Stored data
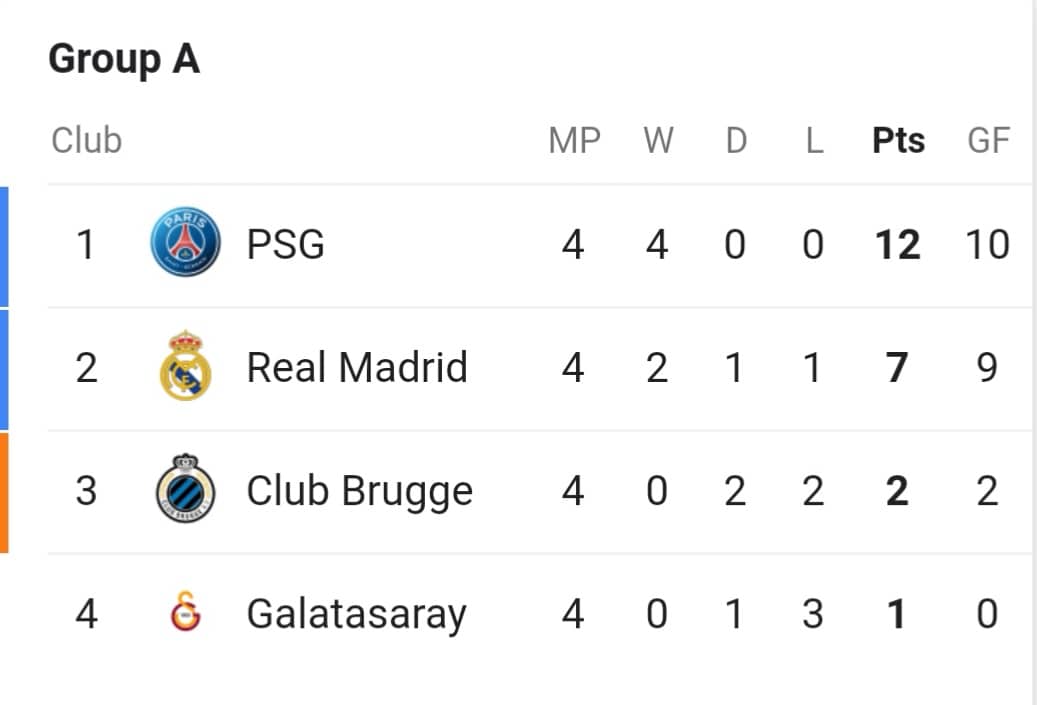Click the orange qualification bar beside Club Brugge

point(4,493)
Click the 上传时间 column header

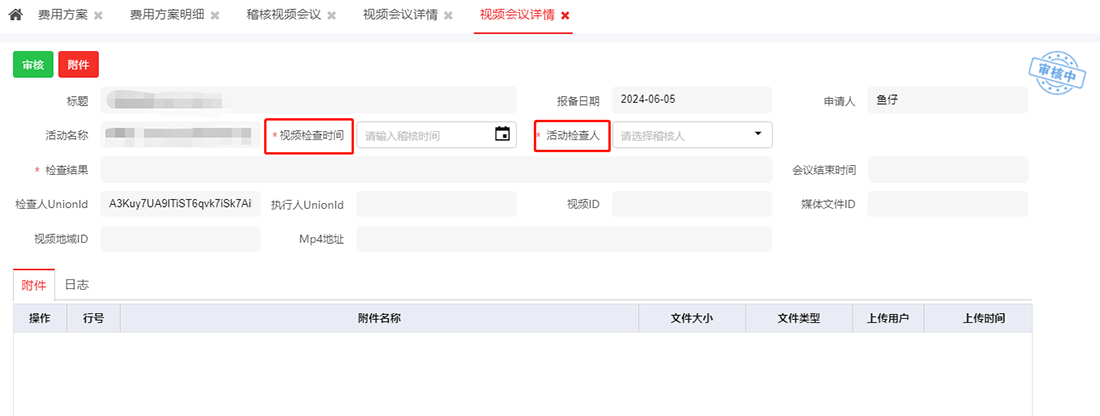(983, 318)
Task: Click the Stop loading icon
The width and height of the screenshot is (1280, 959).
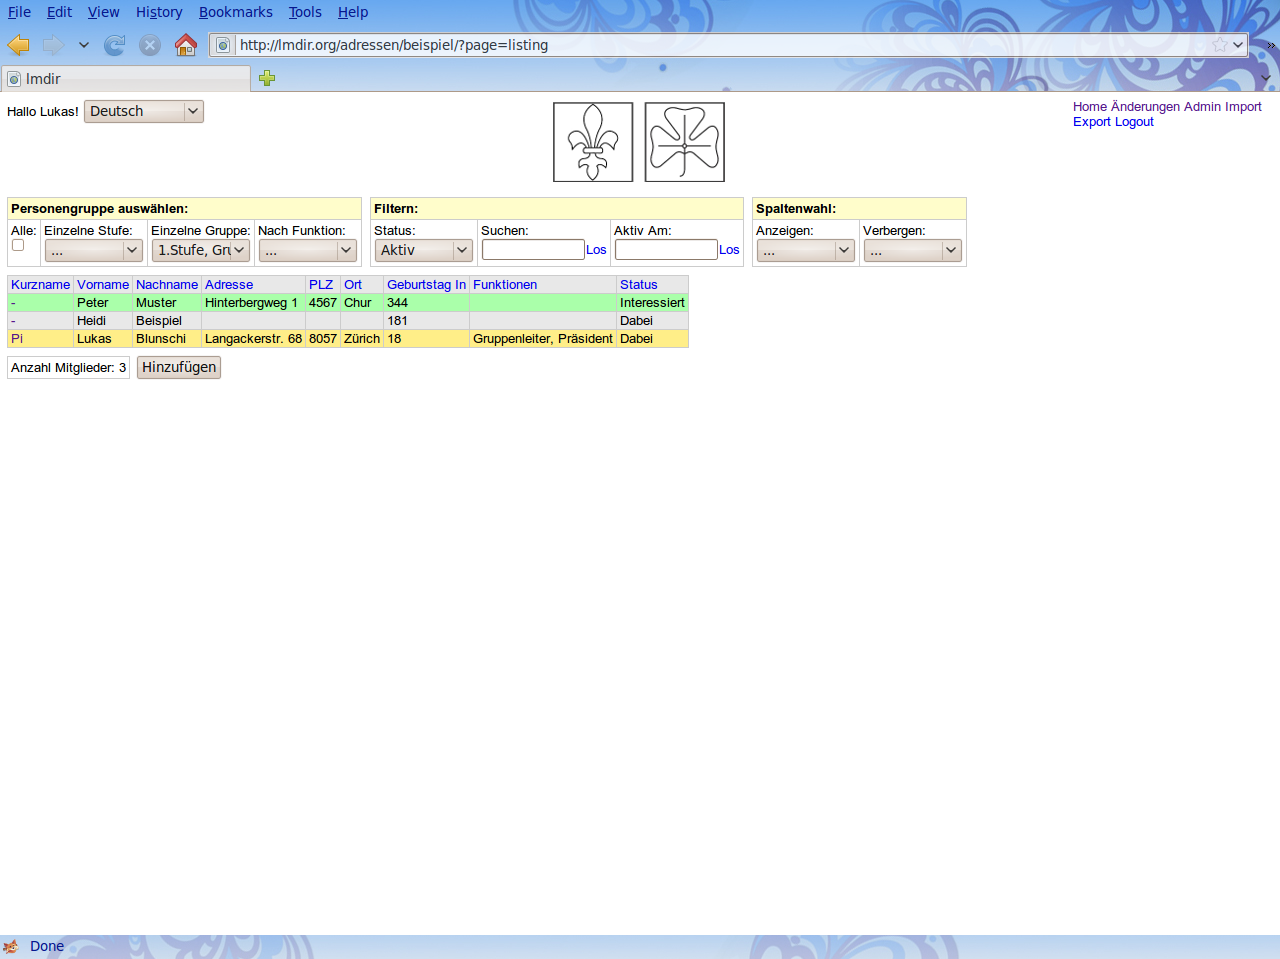Action: [150, 45]
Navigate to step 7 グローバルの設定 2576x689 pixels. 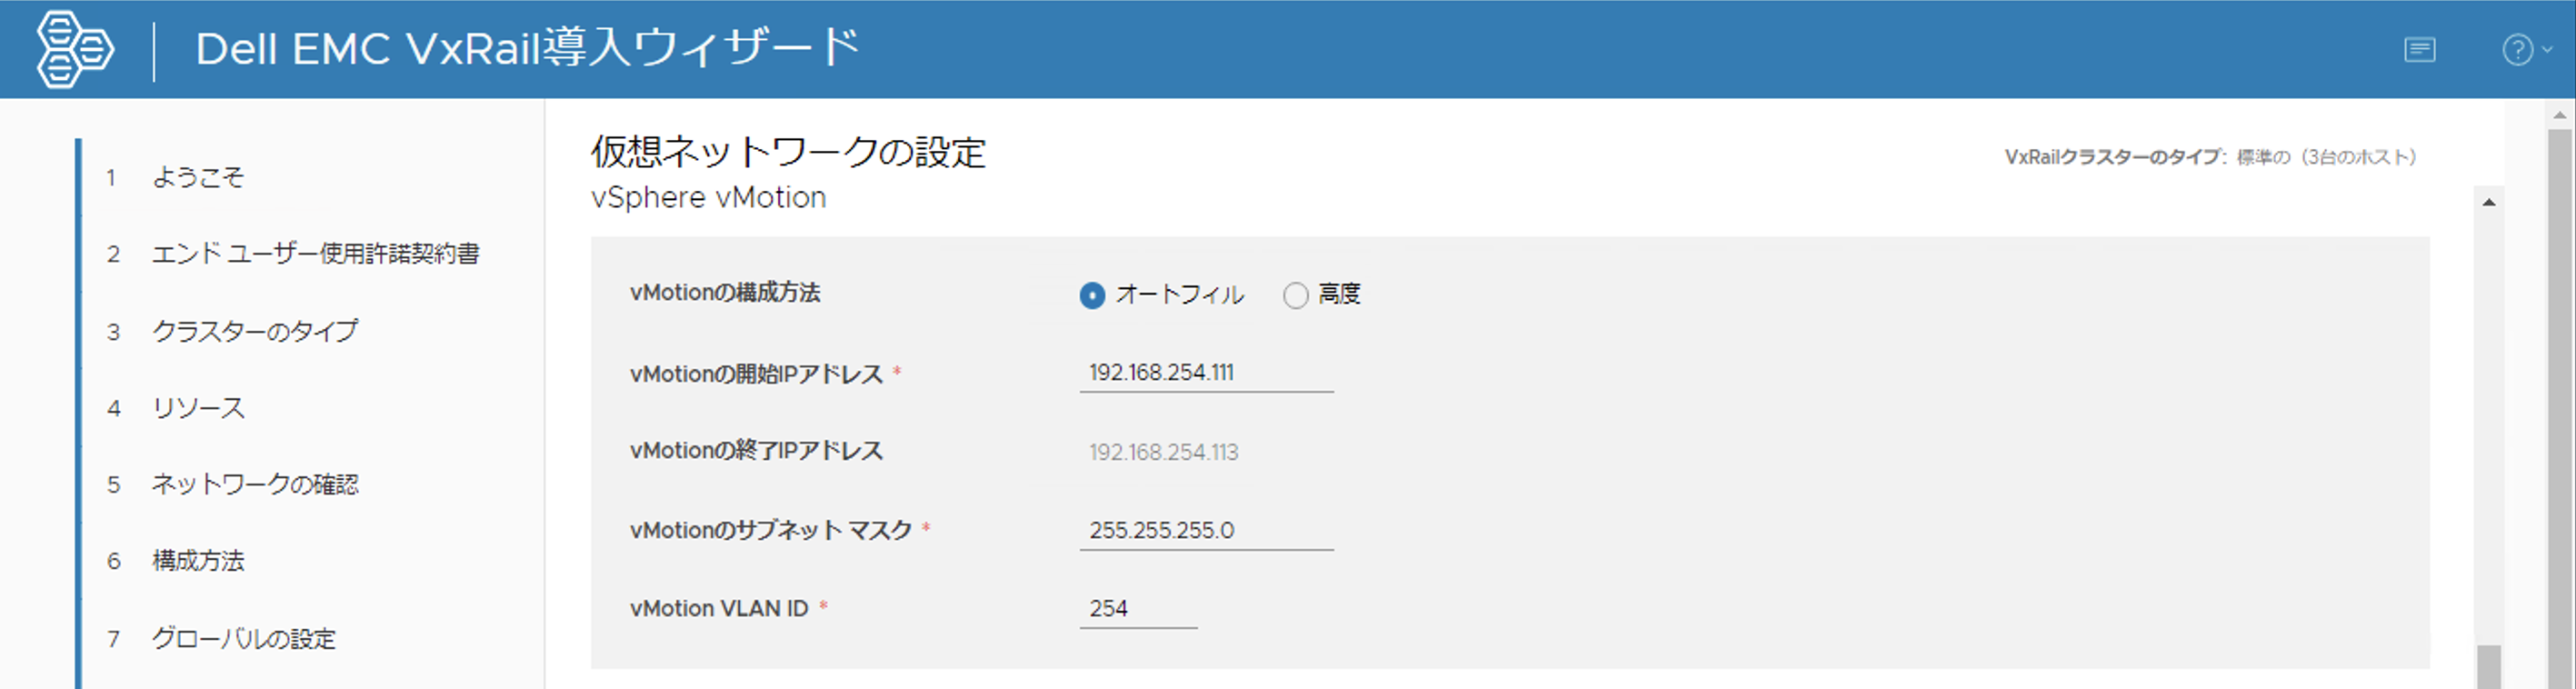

What to do — Transcribe the lines that run from the line bearing "Click the 上传时间 column header" through the last line of the data. Keep the wording exact and leave out every picture.

The completed task —
Click the 上传时间 column header

(983, 318)
Task: Click the Stop loading icon
The width and height of the screenshot is (1280, 959).
Action: [150, 45]
Navigate to step 7 グローバルの設定 2576x689 pixels. 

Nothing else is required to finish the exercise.